In compliance with the UAMS College of Medicine GME Committee policy on Evaluation and Promotion, the following provisions apply: The training program develops physicians clinically competent in the field.  Clinical competence requires:

1. a solid fund of basic and clinical science knowledge

2. a solid fund of knowledge of the healthcare system

3. the ability to perform an adequate history and physical examination

4. the ability to appropriately order and interpret diagnostic tests

5. adequate technical skills to perform selected diagnostic procedures

6. clinical judgement to critically apply the above data to individual patients and patient populations

7. ethical behavior and professional attitudes, including appropriate interpersonal interactions with patients, professional colleagues, supervisory faculty and all paramedical personnel

8. personal integrity which includes strict avoidance of substance abuse, theft and unexcused absences

9. regular and timely attendance at the educational activities of the training program

10. satisfactory performance on rotations as determined by the faculty and/or program director.

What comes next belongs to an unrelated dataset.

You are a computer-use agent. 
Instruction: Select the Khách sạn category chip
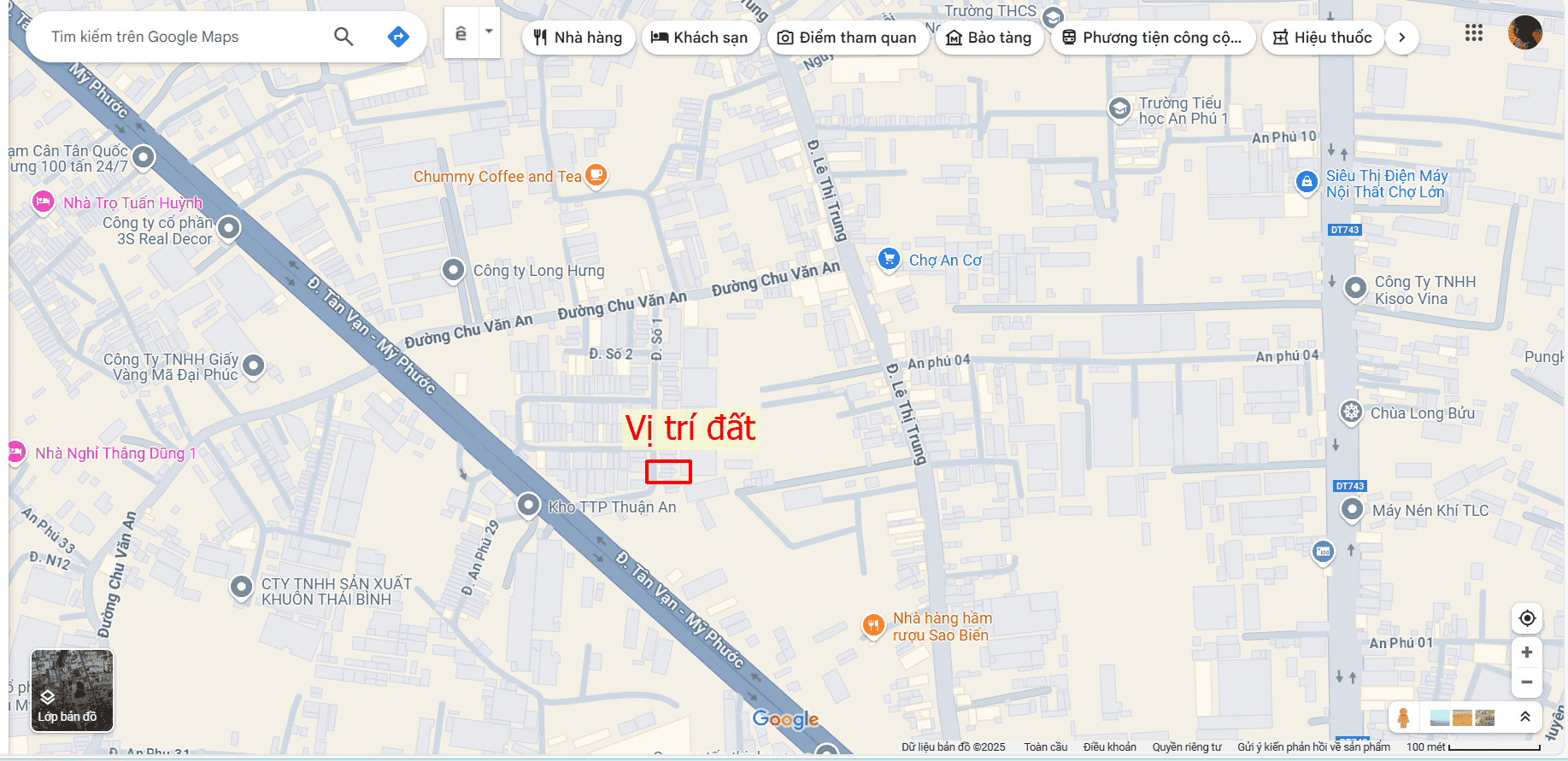pyautogui.click(x=700, y=38)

For the complete criteria for advancement of residents, see the Residency Policy and Procedure Manual.

 

Evaluation and Advancement

Each of the above elements of clinical competence is assessed on a regular basis by direct faculty supervisors with subsequent review by the Program Director. Evaluation by peer resident physicians, nursing staff and other paramedical staff may be included at less frequent intervals.  Each resident meets with the Program Director annually and with his/her advisor at least twice a year to review evaluations, in-service scores, clinical evaluation exercises and other assessments.  Advancement to the subsequent year of training with greater involvement and independence in specific patient care activities requires satisfactory ratings on these evaluations per the protocol in the training program.  In each year of training, responsibility for patient care must increase.  This increased responsibility is drawn from many different facets in the residency training process and includes clinical training and teaching responsibilities to the less experienced members of the team.  The resident, in addition to regular physician duties and a responsibility to continue education, manages the patient care team and reports to the attending faculty physician.